When the grand moment arrived in Ottawa, Chrétien, wearing an Inuit parka and a fur hat, mingled with nearly 50,000 revellers on Parliament Hill. In a short speech, Chrétien offered a millennium gift: "Hopefully," he said, "a little bit of a tax break." Down the road in Montreal, they danced to jazz music in the city's old quarter, but a concert by Celine Dion at the Molson Centre was tinged with sadness. The singer is taking a long break to start a family and many of her fans, who paid up to $500 for a ticket, gave her a rousing ovation as Dion's eyes glistened with tears.

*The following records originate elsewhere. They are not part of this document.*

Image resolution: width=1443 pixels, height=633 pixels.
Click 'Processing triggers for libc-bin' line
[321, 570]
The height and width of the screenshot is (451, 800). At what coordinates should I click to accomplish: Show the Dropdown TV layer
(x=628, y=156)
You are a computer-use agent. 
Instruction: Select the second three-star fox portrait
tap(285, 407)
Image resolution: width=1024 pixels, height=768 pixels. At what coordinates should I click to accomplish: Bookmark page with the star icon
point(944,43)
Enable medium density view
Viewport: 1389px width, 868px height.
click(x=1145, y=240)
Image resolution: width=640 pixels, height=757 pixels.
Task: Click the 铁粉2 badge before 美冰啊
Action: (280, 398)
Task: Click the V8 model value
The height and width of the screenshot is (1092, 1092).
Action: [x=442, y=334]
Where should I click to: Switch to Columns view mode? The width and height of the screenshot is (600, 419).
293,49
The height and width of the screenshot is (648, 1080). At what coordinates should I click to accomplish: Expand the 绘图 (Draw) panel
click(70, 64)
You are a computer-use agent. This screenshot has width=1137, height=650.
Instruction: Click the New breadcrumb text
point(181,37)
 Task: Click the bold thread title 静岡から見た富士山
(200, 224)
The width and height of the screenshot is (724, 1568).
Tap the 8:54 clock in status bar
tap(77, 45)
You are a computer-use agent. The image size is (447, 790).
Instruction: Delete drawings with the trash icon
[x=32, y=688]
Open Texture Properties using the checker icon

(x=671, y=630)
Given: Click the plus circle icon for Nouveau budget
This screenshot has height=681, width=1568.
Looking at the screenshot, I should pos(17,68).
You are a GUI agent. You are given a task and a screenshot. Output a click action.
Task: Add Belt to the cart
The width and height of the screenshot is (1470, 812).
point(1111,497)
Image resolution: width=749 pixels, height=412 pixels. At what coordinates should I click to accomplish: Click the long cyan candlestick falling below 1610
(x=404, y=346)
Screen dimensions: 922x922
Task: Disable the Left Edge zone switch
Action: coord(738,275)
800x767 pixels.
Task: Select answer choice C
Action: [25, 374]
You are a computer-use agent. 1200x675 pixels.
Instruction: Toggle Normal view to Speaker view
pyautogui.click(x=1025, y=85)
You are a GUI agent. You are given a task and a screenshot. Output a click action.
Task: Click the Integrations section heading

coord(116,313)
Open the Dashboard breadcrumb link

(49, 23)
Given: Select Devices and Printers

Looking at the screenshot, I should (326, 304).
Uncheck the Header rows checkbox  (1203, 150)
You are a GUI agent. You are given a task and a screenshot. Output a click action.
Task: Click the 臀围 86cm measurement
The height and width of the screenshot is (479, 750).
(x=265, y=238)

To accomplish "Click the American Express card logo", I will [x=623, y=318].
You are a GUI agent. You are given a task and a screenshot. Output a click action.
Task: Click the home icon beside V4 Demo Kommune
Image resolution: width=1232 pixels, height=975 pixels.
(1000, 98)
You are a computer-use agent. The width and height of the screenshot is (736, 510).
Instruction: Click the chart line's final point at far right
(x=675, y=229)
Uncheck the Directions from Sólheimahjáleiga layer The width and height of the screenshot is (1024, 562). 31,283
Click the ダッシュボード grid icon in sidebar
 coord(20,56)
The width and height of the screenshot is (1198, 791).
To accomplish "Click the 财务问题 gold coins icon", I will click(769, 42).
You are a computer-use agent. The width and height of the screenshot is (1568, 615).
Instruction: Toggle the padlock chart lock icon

A massive fireworks display turned Toronto's landmark CN Tower into a fountain of multicoloured flame. In rainy Vancouver, street musician Thor Leif Tunold, 42, wearing a black broadbrimmed hat trimmed with silver bells, penned his own composition for the occasion. "Dream into the millennium," he sang, "grasp it in your hearts." Even in the high Arctic, temperatures of -41° C and howling winds could not keep people from celebrating. In Iqaluit, they held a torchlight parade led by more than 100 snowmobiles. And no one worried about the Y2K bug. "If the water goes out," said Mike Ferris, Nunavut's emergency measures officer, "you step outside your door and find a nice clean patch of snow, fill your bucket and melt it."

In the end, there were only a few annoying snags. In Toronto, a computer program that routes ambulances to emergency wards failed, five U.S. nuclear power plants reported minor malfunctions in their computer monitoring systems, and in Britain, earlier in the week, thousands of debit-card machines went off-line.

But the Y2K bug could still bite. Peter de Jager of Brampton, Ont., one of the foremost Y2K experts, said smaller internal systems in corporations could still collapse as they came back online after the holiday season. "Wait to start drawing conclusions about how successful or unsuccessful we've been," he cautioned. Even so, one thing is certain: the millennium has begun in a burst of good faith.

A Happy New Year

Shirley Macklin would easily qualify as the Canadian candidate for Most Terrifying Millennium Experience. Just hours before the year 2000 began in Afghanistan, she and 154 other hostages were finally freed by killer terrorists who had held them for eight tense days on a fetid plane. But Macklin, a 60-year-old retired Winnipeg set designer, seemed relatively unfazed by the ordeal. She told reporters she would continue working with an aid group in India, a country she has grown to love, and felt no need to return home. But she was angry. "It was a bitch of a time," she told Canadian officials on arrival in New Delhi. And she added, to her son Hartley back in Winnipeg, that her captors were "bastards."

Macklin's horrific odyssey began high over the mountains of northern India. After a vacation in Nepal, she had just left the capital, Kathmandu, bound for New Delhi aboard Indian Airlines Flight 814. From her 9C seat, she suddenly saw a masked guerrilla, one of five armed with grenades and guns, burst into the cabin from business class, upending the food carts and ordering everyone to "keep your heads down." They brutally stabbed to death one man who defied them, and ordered the pilot to fly to Lahore, Pakistan. When officials there refused it permission to land, the plane shuttled through three cities in the Gulf region before finally touching down in Kandahar, in southern Afghanistan, on Christmas Day.

Macklin, it turned out, was caught up in India's often deadly dispute with Pakistan over control of divided Kashmir. The hijackers, whose nationality was never disclosed, demanded the release of 35 Kashmiri militants and a Pakistani religious cleric from jail in India. After drawn-out talks with Indian officials, brokered by Afghanistan's ultra-conservative Islamic Taliban regime, the two sides agreed on release of the cleric and two militants. Indian officials accused Pakistan of backing the terrorists, but the military regime in Islamabad said it would arrest them if found. Macklin, meanwhile, was greeted in New Delhi by another son, David, a Toronto doctor, who arranged for a secure and quiet place for her to recover.